* Requirements *
Please set down, word for word, the part of the Stevie Wonder text from "Wearing a light-colored" to "Records introduces him.".
:: Document segment
With his unique blend of R&B, soul and gospel, Stevie Wonder has been an icon of pop music and of civil rights for ages. His timeless hits have inspired generations of musicians and still do, as the superstar turns 70.
Wearing a light-colored jacket, dark trousers and sunglasses, the 12-year-old boy is led onto the stage of the legendary Apollo Theater in Harlem. He is taken to sit on a chair, the microphone is adjusted to his height, and bongo drums are placed into his searching hands. The year is 1963, yet hardly anyone in the theater knows who “Little Stevie Wonder” is when his record label Motown Records introduces him.
His fingers fly effortlessly over the bongos, and he appears both touchingly innocent and lost in his own world. Little Stevie sings a few “yeahs” into the microphone, asks the audience to clap their hands, stomp their feet, jump up and down, or do anything they want to do. The bongos are replaced by a harmonica, and the gangly boy, accompanied by a Big Band, peps up the audience with a lot of gusto. “Fingertips” is the name of this first single, which the 12-year-old presents at the Motortown Revue, right after Marvin Gaye’s performance. The jazz instrumental is released as a single and becomes Stevie Wonder’s — and Motown’s — first number one hit on the US charts.
::::
:: Material provided
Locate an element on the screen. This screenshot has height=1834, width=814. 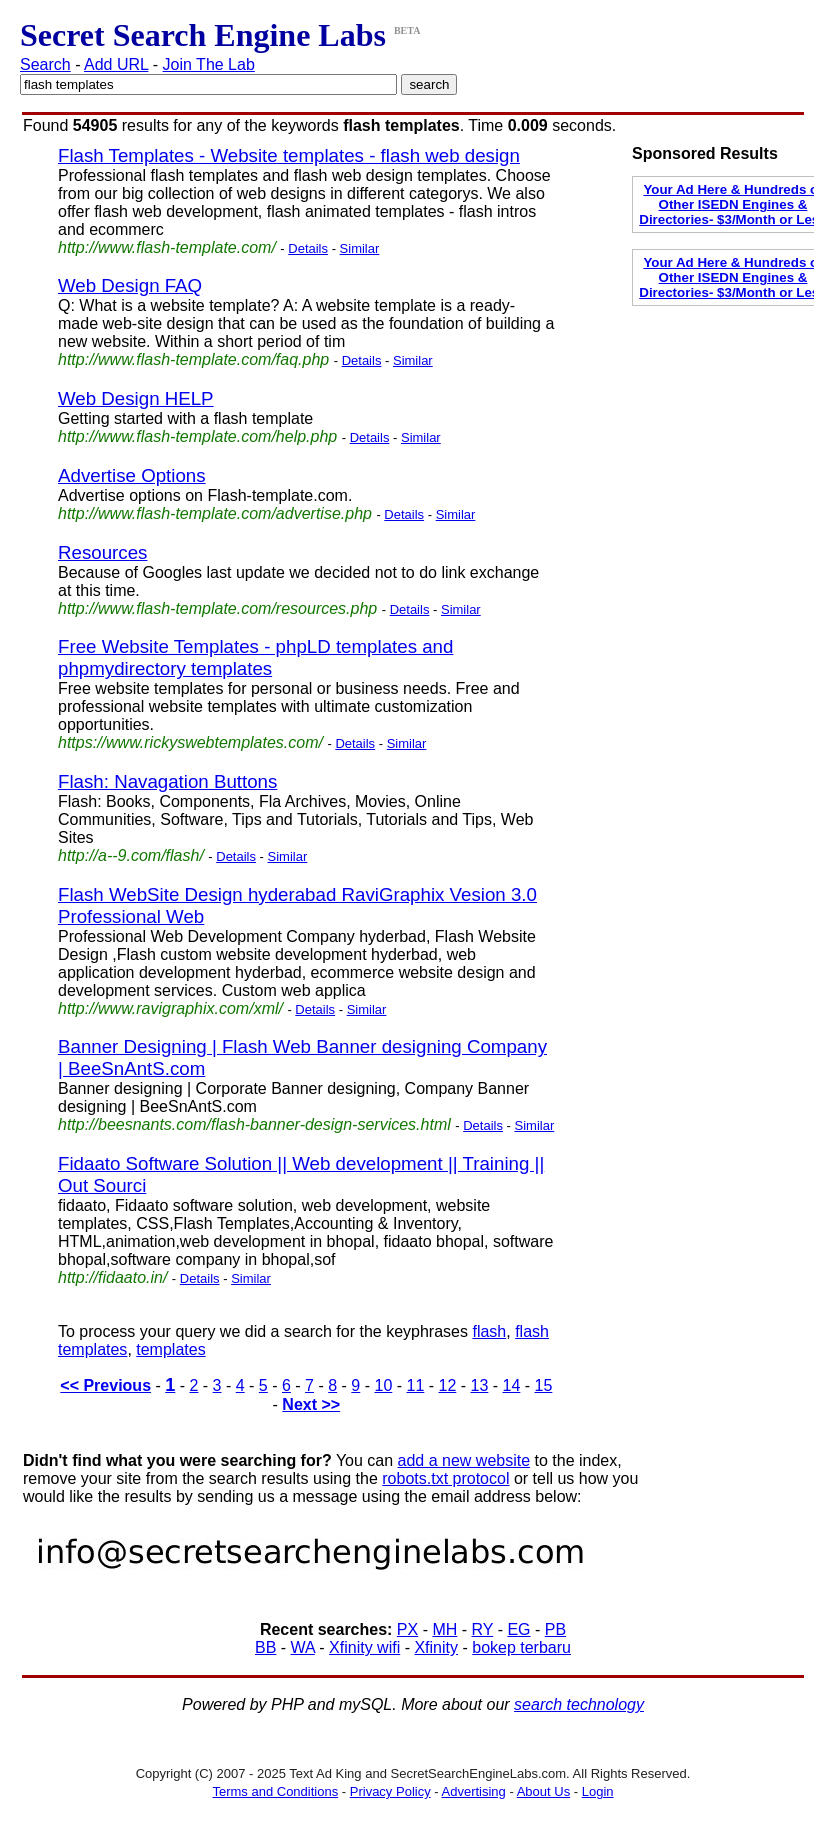
Login is located at coordinates (598, 1791).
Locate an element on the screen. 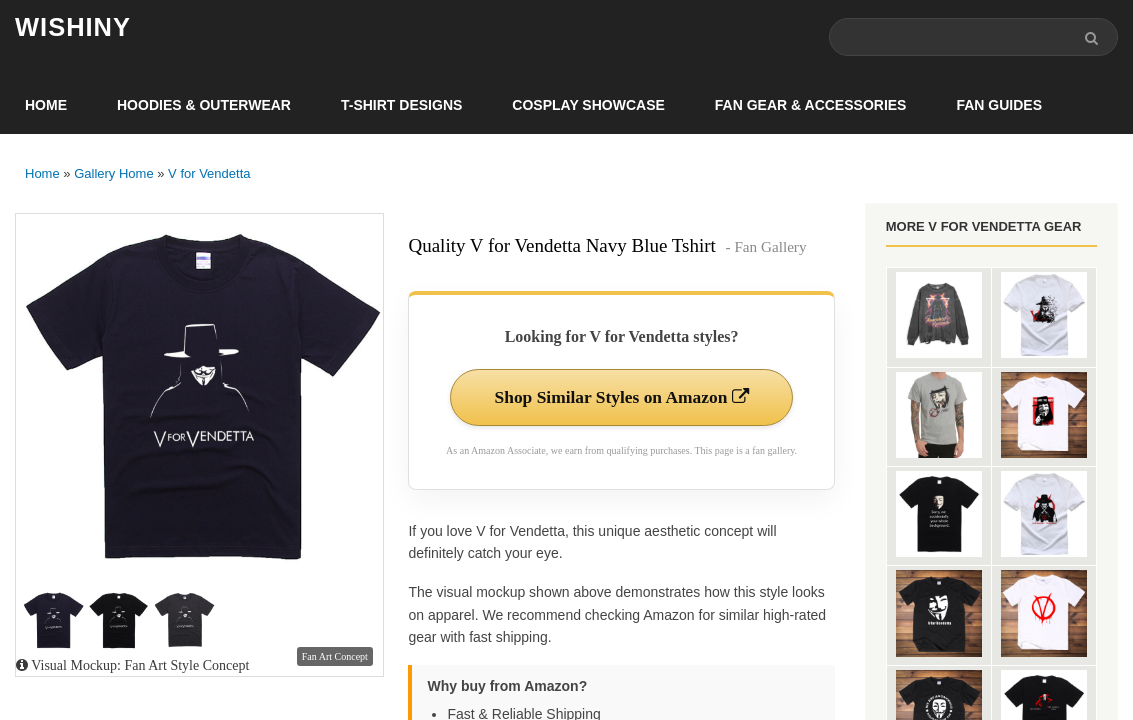  Fan Gear & Accessories is located at coordinates (811, 106).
::::
* Written solution *
Wearing a light-colored jacket, dark trousers and sunglasses, the 12-year-old boy is led onto the stage of the legendary Apollo Theater in Harlem. He is taken to sit on a chair, the microphone is adjusted to his height, and bongo drums are placed into his searching hands. The year is 1963, yet hardly anyone in the theater knows who “Little Stevie Wonder” is when his record label Motown Records introduces him.